Mes concitoyens me plongent dans des abîmes de perplexité.
Chaque fois que je croise une connaissance ici ou là, c’est le même refrain : « Vous en pensez quoi, vous, de cette campagne ? ». Et avant que j’aie pu répondre, la sanction tombe : « C’est une catastrophe, les candidats ne s’intéressent pas aux vrais problèmes des gens… »
Pour être franche, ça commence à me barber. Cette campagne avait pourtant bien commencé. Oui, on a parlé des vrais problèmes, oui on a parlé de la crise, de la dette, du déficit, de l’Europe, des retraites, du pouvoir d’achat, du chômage… Certes, ce n’est guère rigolo d’entendre dire que, quoi qu’on fasse, demain on ne pourra pas raser gratis ! Hollande posait les vrais problèmes, Bayrou posait les vrais problèmes, ceux auxquels sera confronté le nouveau Président au lendemain de l’élection.
Et puis, patatras ! Sarkozy est entré dans la campagne : c’est sûr que sur ces questions-là, il n’avait pas grand-chose à dire car il aurait été obligé de parler de son bilan. Réorientation de la campagne : on se croirait en 2007, sus à l’insécurité ! Là-dessus, les drames malheureux de Toulouse et de Montauban arrivent pour lui à point nommé : il va pouvoir aller draguer encore un peu plus du côté de l’électorat du Front National et siphonner les voix de Marine Le Pen.
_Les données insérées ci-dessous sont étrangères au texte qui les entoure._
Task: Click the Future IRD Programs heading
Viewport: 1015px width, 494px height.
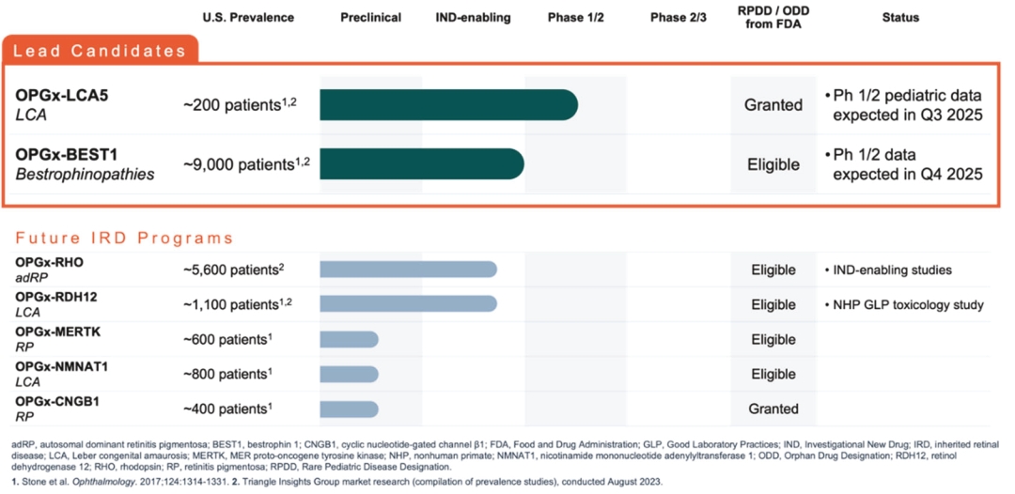Action: 123,238
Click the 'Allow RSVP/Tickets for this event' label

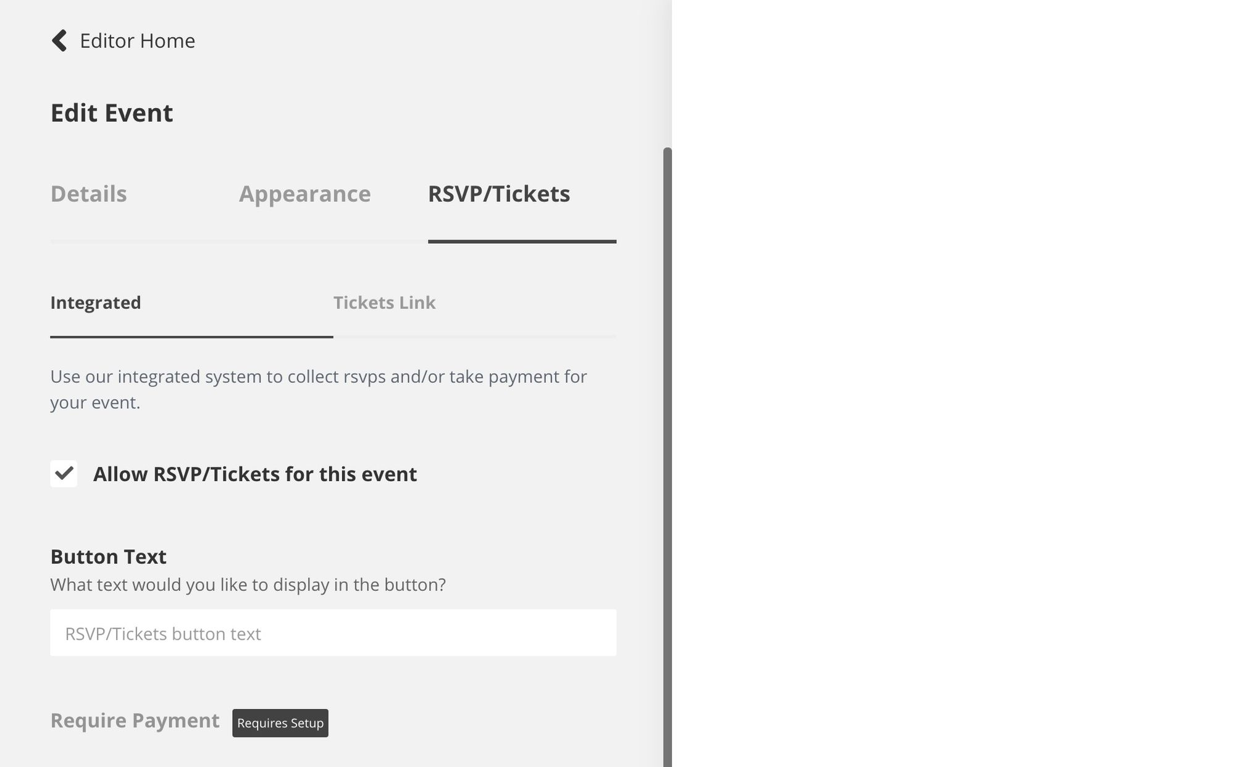point(254,474)
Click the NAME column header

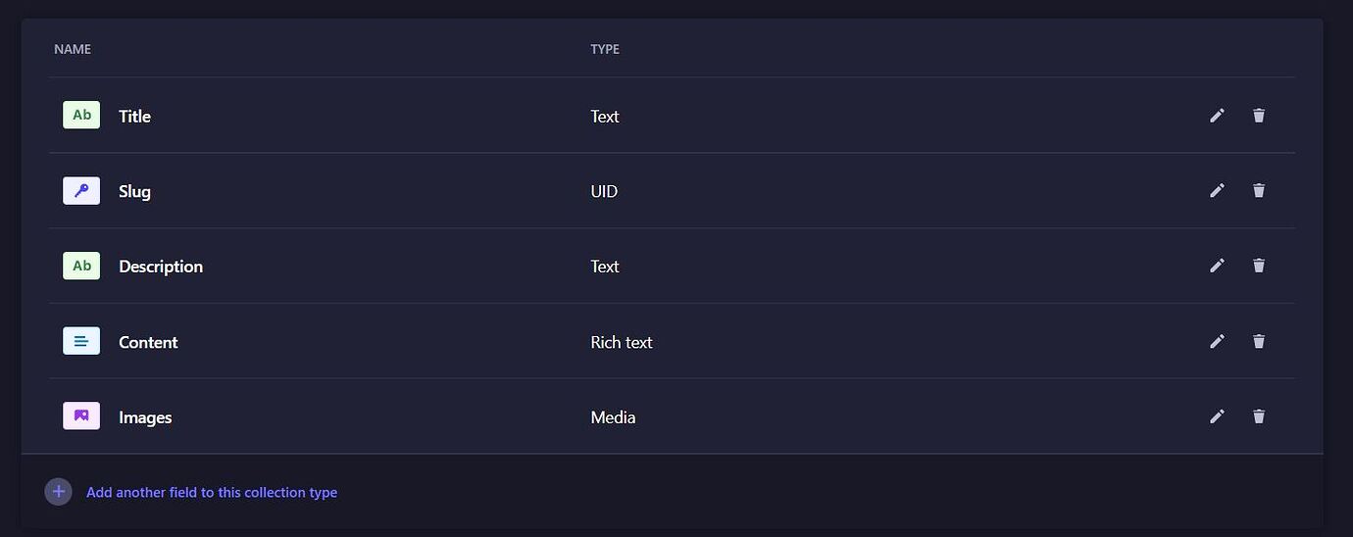(73, 49)
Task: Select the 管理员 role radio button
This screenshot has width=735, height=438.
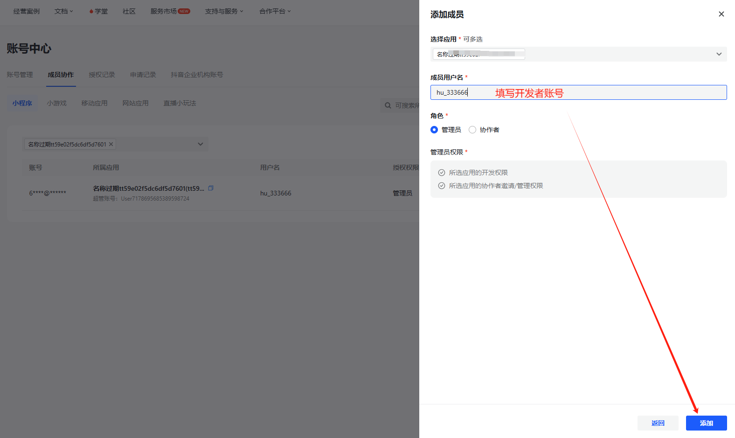Action: pos(434,130)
Et les médias de s’emballer, de jouer à fond le jeu du Président sortant, de parier sur la peur des gens : c’est que ça fait vendre du papier. Ceux qui trouvent la campagne pas intéressante ne sont pas les derniers à commenter, dans leur Café du commerce, les événements en question.
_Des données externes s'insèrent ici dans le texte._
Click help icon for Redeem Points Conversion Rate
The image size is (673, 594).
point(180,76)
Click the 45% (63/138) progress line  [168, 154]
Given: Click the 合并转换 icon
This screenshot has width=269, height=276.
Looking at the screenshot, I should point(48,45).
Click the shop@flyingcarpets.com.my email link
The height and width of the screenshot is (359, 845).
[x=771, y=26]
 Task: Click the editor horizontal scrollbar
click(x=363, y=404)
Le jeu des petites phrases repart à qui mieux mieux. On les reproche aux candidats, mais pourquoi les médias ne parlent-ils pas d’autre chose ? Non, les candidats ne font pas que des petites phrases : mais ce sont elles que la télé ou les journaux diffusent parce que ce sont elles qui plaisent à la plupart des gens même s’ils refusent de l’avouer. C’est sûr que c’est plus facile à retenir que les pages de programmes qui nous sont pourtant proposées, au moins par certains d’entre eux. Pour avoir personnellement lu celui de François Hollande, je le trouve sérieux, bien expliqué, financé, social, crédible. Il ne nous promet pas le grand soir ? Tant mieux ! Même si je connais moins les programmes des autres candidats, je sais qu’ils existent et j’ai pu prendre connaissance de leurs propositions les plus importantes. Si l’on souhaite vraiment s’informer, on y parvient : en ce domaine, à notre époque, quand on veut, on peut !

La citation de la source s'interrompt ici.